■ Work order
In the entries below, find the line containing "Tout accepter (57, 2553)" and the line containing "[Ouvrir le menu] (105, 10)". Copy those two lines and everything between them exactly, and only that.

■ Input data
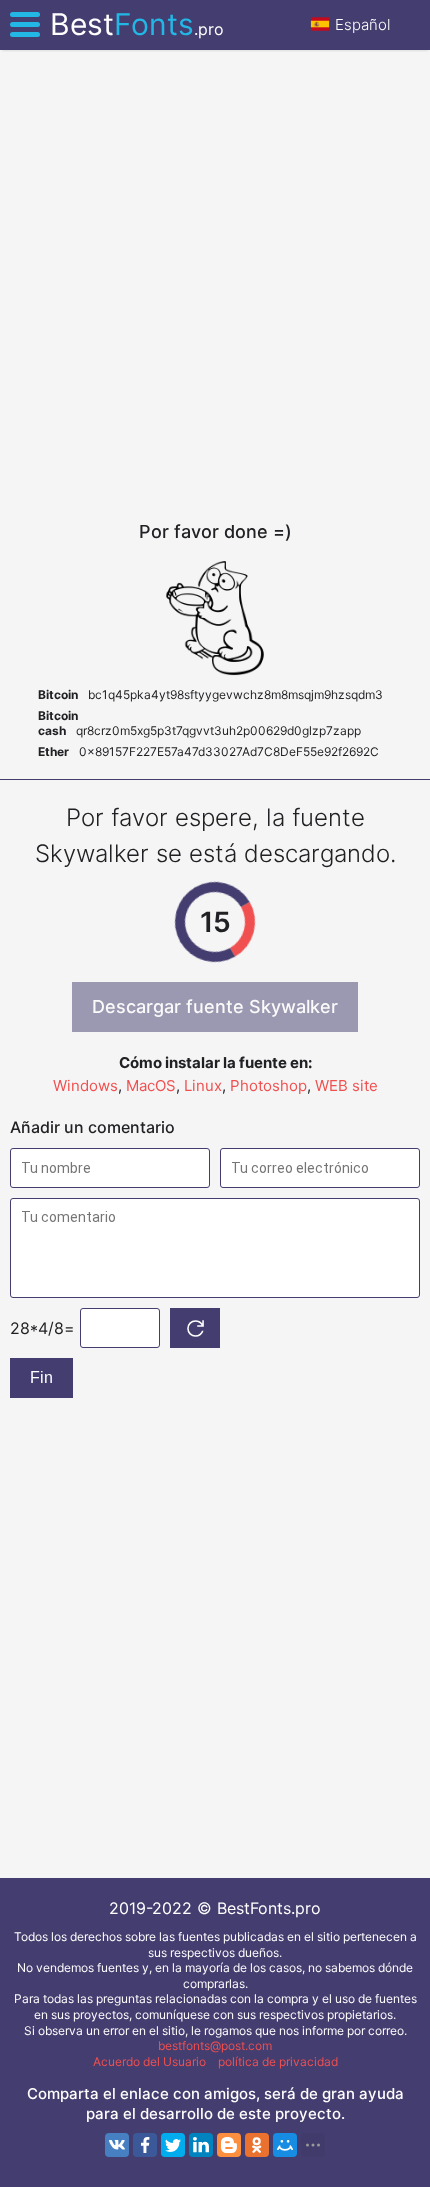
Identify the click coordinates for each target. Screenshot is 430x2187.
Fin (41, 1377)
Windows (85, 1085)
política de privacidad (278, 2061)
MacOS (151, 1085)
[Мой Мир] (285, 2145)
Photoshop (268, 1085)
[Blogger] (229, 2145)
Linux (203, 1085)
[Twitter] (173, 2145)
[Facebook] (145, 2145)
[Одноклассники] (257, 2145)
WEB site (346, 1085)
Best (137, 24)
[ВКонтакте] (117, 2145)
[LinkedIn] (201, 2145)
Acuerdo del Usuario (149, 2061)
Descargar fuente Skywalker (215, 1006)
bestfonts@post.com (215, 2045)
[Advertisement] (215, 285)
--
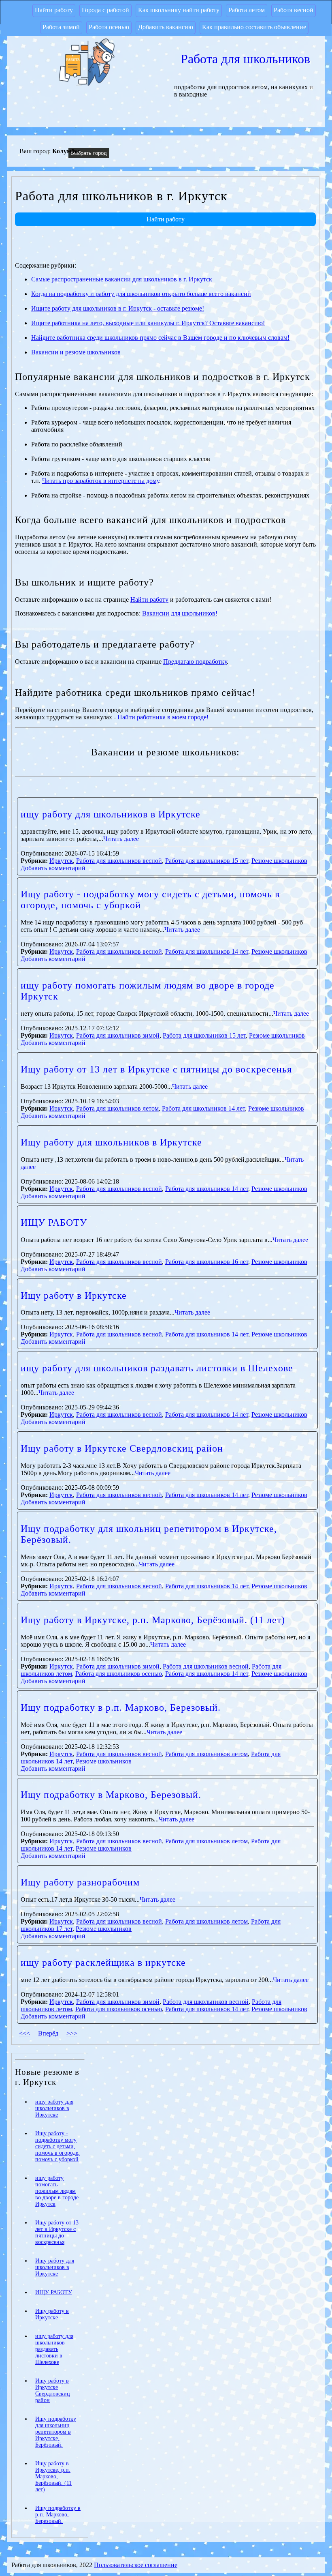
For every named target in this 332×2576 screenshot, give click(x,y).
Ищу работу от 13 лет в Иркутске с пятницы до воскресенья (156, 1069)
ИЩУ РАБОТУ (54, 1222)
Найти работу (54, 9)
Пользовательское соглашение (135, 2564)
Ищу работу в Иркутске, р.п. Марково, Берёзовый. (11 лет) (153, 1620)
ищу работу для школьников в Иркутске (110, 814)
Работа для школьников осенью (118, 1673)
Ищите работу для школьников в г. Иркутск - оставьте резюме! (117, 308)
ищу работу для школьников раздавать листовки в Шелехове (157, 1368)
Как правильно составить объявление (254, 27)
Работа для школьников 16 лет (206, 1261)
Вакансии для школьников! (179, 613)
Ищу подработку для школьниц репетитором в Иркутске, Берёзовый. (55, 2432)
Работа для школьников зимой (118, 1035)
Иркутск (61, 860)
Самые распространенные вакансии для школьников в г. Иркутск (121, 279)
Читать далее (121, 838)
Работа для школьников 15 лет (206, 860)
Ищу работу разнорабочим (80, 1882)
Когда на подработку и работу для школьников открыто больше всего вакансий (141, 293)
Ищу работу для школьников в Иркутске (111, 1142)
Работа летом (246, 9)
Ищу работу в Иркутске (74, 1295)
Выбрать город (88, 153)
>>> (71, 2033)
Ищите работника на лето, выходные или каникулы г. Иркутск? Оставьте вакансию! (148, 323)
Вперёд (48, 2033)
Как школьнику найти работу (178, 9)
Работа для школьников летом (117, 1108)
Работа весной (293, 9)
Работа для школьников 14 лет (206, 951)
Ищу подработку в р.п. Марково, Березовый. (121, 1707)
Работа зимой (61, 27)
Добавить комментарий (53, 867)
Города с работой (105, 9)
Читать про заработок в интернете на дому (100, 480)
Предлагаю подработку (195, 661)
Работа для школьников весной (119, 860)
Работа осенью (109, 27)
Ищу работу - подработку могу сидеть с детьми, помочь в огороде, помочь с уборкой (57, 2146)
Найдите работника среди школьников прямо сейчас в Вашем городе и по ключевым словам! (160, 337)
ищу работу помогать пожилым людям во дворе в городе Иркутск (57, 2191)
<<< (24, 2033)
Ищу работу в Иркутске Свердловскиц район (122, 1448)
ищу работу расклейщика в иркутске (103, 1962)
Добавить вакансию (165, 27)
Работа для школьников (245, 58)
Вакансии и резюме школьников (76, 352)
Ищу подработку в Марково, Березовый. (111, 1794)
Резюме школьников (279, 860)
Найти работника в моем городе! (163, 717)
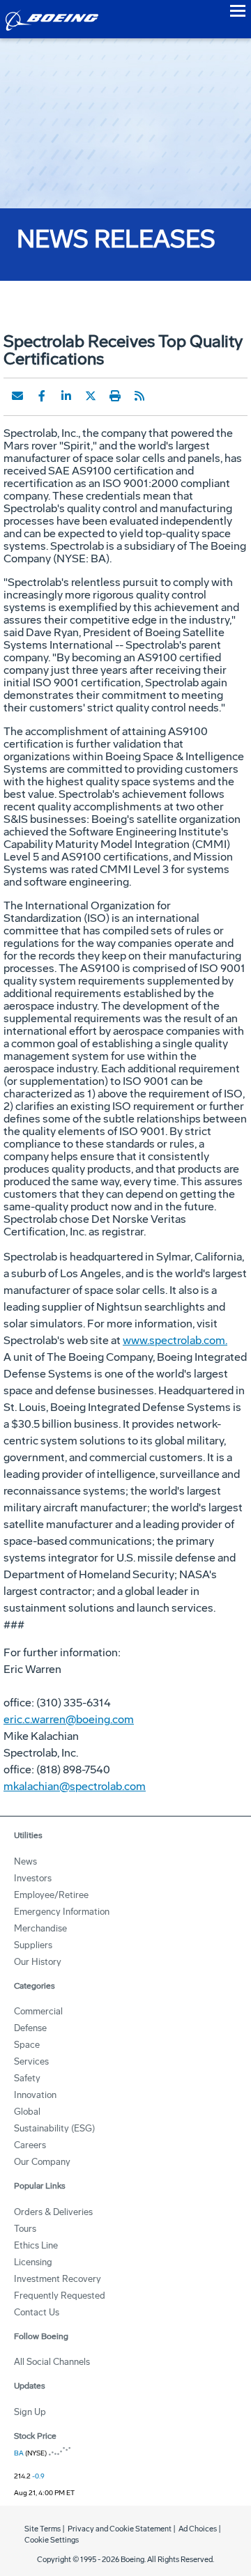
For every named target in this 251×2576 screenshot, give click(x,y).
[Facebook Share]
==
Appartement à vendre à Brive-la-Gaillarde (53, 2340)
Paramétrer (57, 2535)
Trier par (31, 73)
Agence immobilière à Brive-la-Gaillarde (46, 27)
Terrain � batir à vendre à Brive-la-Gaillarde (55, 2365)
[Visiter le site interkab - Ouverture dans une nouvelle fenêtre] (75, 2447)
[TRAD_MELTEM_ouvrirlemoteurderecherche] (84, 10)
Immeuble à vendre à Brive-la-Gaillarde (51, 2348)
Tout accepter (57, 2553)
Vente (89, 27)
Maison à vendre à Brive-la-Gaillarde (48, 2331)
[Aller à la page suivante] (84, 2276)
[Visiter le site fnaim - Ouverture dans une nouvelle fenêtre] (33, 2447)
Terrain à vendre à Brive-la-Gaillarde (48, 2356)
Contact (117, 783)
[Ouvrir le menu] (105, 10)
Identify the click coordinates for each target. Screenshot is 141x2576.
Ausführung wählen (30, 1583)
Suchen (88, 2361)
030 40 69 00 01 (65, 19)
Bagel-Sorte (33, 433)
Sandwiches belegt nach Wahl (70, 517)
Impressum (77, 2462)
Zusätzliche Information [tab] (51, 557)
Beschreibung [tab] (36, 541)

■ Exercise answer
Tout accepter (57, 2553)
Vente (89, 27)
Maison à vendre à Brive-la-Gaillarde (48, 2331)
[Aller à la page suivante] (84, 2276)
[Visiter le site fnaim - Ouverture dans une nouvelle fenêtre] (33, 2447)
Terrain à vendre à Brive-la-Gaillarde (48, 2356)
Contact (117, 783)
[Ouvrir le menu] (105, 10)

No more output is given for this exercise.